Leur environnement les a aidés à y arriver. Ils ont passé un été pandémique dans une magnifique saltbox house sur le bord de la mer à English Harbour. Pour Allen, cet isolement était « nécessaire » et n’était pas simplement le fruit du fait « d’être laissés à nous-mêmes », tandis que O’Brien a trouvé que c’était une leçon d’humilité et une bonne façon de se rappeler que « nous ne sommes pas le centre de l’univers ».

Cette profonde introspection a donné naissance aux chansons de leur nouvel album, That Was You and Me, qui expriment l’amour et la perte, et aux paroles riches en métaphores inspirées par la beauté naturelle de Terre-Neuve. Un bel exemple est la pièce « Anchor » où ils comparent l’amour à une rivière en permanente permutation et le temps à une mer sans fin. La chanson évoque également l’incertitude des relations de couple et l’importance de se soutenir mutuellement. Autrement dit, chaque membre d’un couple se doit d’être le point d’ancrage de l’autre. « Heavy Heart », une autre des pièces-phare de ce projet, s’ouvre sur la crainte que la noirceur qui habite l’autre personne dans un couple finisse par vous séparer. Bref, comme en témoigne tout l’album, l’amour, la confiance et le lâcher-prise sont les seules façons de traverser les périodes difficiles de la vie qui sont inévitables.

La pandémie, cependant, a compliqué leur horaire d’enregistrement en compagnie du producteur torontois Joshua Van Tassel (Amelia Curran, Sarah Slean) qui a trouvé un Plan B afin que Fortunate Ones enregistre – pas simplement les démos, mais les versions finales de leurs chansons – depuis leur maison dans les maritimes. Heureusement, les deux artistes ont pu accomplir tout cela en personne, ce qui a permis de maintenir leur magie musicale. « It’s Worth It (For Leo) » qu’ils ont enregistrée en une seule prise, a ému Van Tassel aux larmes, lui qui est justement père de jeunes enfants.

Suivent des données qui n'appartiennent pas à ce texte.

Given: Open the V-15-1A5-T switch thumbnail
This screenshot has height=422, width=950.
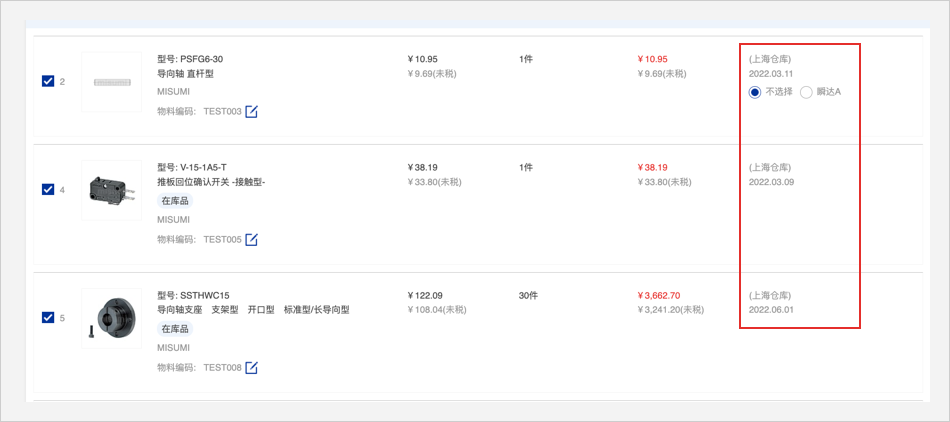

Et il n’y a rien de surprenant à ça : O’Brien a écrit la chanson pour faire savoir à son propre père malade qu’il a fait du bon travail en l’élevant.

That Was You and Me est rempli de chansons profondément personnelles, mais universelles sur la famille, l’amour et le fait de trouver sa place dans le monde. Leurs harmonies s’entremêlent chaleureusement d’une manière dont seuls les frères et sœurs ou ceux qui ont une connexion indéniable – comme Gillian Welch et David Rawlings – sont capables. Paradoxalement, les textes doux-amers nous bouleversent et nous apaisent à la fois et nous forcent à vivre nos émotions tout en nous rassurant que tout va bien aller. Leur musique nous ramène les deux pieds sur terre tout en nous tirant vers de meilleurs cieux.

C’est dans le refrain de la chanson « Day to Day » que cela est le plus évident (librement traduit) :

I’m learning to find my way (J’apprends à trouver mon propre chemin)
Own the mistakes I’ve made (Je prends la responsabilité de mes erreurs)
Hoping to finally say (Dans l’espoir de pouvoir dire)
I’ve found some meaning in the day to day (Que le quotidien a enfin un sens pour moi)

Les membres de Fortunate Ones ont fait face à l’isolement et à l’incertitude en se connectant à eux-mêmes et à l’autre, mais aussi à leur amour de la musique. Ainsi, That Was You and Me est un baume pour quiconque doit traverser une période difficile, ce qui est notre cas à tous dans ce monde (post-)pandémique.